Después de reponer fuerzas, el squire me entregó una nota dirigida a John Silver, para que se la llevara a la taberna «El Catalejo», y me dijo que no tenía pérdida, ya que sólo debía seguir a todo lo largo de las dársenas hasta encontrar una taberna que tenía como muestra un gran catalejo de latón. Eché a andar, loco de contento por tener ocasión de ver de nuevo los barcos anclados y el ajetreo de los marineros; anduve por entre una muchedumbre de gente, carros y fardos, pues era el momento de más actividad en los muelles, y por fin di con la taberna que buscaba.
Era un establecimiento pequeño, pero agradable. La muestra estaba recién pintada y las ventanas lucían bonitas cortinas rojas y el piso aparecía limpio y enarenado. A cada lado de la taberna había una calle a la que daba con sendas puertas, lo que permitía una buena iluminación; el local era de techo bajo y estaba cuajado de humo de tabaco.
Los parroquianos eran casi todos gente de mar, y hablaban con tales voces, que me detuve en la entrada, temeroso de pasar.
Mientras estaba allí, un hombre salió de una habitación lateral, y en cuanto lo vi estuve seguro de que se trataba del propio John «el Largo». Su pierna izquierda estaba amputada casi por la cadera y bajo el brazo sujetaba una muleta que movía a las mil maravillas, saltando de aquí para allá como un pájaro. Era muy alto y daba impresión de gran fortaleza, su cara parecía un jamón, y, a pesar de su palidez y cierta fealdad, desprendía un extraño aire agradable. Estaba, según pude ver, del mejor humor, pues no dejaba de silbar mientras iba de una mesa a otra hablando jovialmente con los parroquianos o dando palmadas en la espalda a los más favorecidos.
A decir verdad, debo añadir que, desde que había oído hablar de John «el Largo» en la carta del squire Trelawney, no dejaba de darme vueltas en la cabeza el temor de que pudiera tratarse del mismo marino con una sola pierna que tanto tiempo me tuvo en guardia en la vieja «Benbow». Pero me bastó mirar al hombre que tenía delante para alejar mis sospechas.

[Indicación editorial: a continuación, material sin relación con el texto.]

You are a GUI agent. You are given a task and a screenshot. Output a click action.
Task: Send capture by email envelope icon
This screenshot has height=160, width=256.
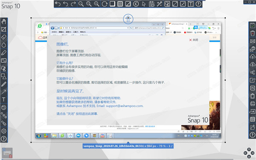(253, 41)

Yo había visto al capitán, y a «Perronegro», y al ciego Pew, y creía saber bien cómo era un bucanero..., a mil leguas de aquel tabernero aseado y amable.
Deseché mis pensamientos, y traspuse el umbral y fui hacia el hombre, que, apoyado en su muleta, charlaba con un cliente.
-¿Es usted John Silver? -le dije, alargándole la nota.
-Sí, hijo -contestó-; así me llamo. ¿Quién eres tú? -y al ver la carta del squire, me pareció sorprender un cambio en su disposición-. ¡Ah!, sí -dijo elevando el tono-, tú eres nuestro grumete. ¡Me alegro de conocerte!
Y estrechó mi mano con la suya, grande y firme.
En aquel mismo instante uno de los parroquianos que estaba en el fondo de la taberna se levantó como alma que lleva el diablo y escapó hacia una de las puertas. Su prisa llamó mi atención y al fijarme lo reconocí en seguida. Era el hombre de cara de sebo, que le faltaban dos dedos y había estado en la «Almirante Benbow».
-¡Detenedlo! -grité-. ¡Es «Perronegro»!
-Sea quien sea -vociferó Silver- se ha largado sin pagar su cuenta. ¡Harry, corre tras él y tráelo aquí!
Un cliente, que estaba en la puerta, se lanzó en su persecución.
-¡Aunque fuera el propio almirante Hawke, el ron que se ha bebido tiene que pagarlo! -gritó Silver; y después, soltándome la mano que aún tenía entre las suyas, me miró-. ¿Quién has dicho que era? -preguntó-, ¿«Perro qué...»?
-«Perronegro» -dije yo-. ¿No les ha hablado el señor Trelawney de los piratas? Ese era uno de ellos.
-¿De veras? -exclamó Silver-. ¡Y en mi casa! ¡Ben, corre y ayuda a Harry! Conque uno de aquellos granujas, ¿eh? ¿Y tú estabas bebiendo con él, no, Morgan? ¡Ven aquí!